Saturday, May 30, 2026

In Patients' Socks


 As doctors, we are entrusted with the sacred privilege of caring for other people's bodies.

We learn the science. We master the procedures. We carry responsibility in our hands and decisions in our minds.
We care deeply, or at least as deeply as our understanding allows.
Yet there is a distance between witnessing suffering and inhabiting it.
We prescribe medicines whose bitterness we have never tasted.
We order injections without feeling the needle pierce our own flesh.
We do not know the struggle of swallowing tablets that linger painfully in the throat.

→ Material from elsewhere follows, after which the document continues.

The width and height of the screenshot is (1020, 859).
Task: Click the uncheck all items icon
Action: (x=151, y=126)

We observe pain, measure it, and document it, but we do not always understand how it can twist the stomach, steal one's dignity, and make every breath a battle.
We speak of dependence as a clinical reality,
yet we rarely comprehend the helplessness of needing another person for the simplest of tasks.

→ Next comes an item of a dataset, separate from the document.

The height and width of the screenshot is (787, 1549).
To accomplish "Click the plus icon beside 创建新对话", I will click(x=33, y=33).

We acknowledge the connection between body and mind,
but we do not truly grasp how a failing body can cast shadows over the soul.
Not until life gently—or sometimes mercilessly—turns the tables.
Not until the healer becomes the patient.
Only then do the charts gain faces.
Only then do the symptoms acquire weight.
Only then do the numbers and diagnoses become human.
And it is there, in that vulnerable space between suffering and healing,
that medicine ceases to be merely a profession.
It becomes compassion.
It becomes understanding.
It becomes a calling practiced not only with knowledge, but with a passion born from experience.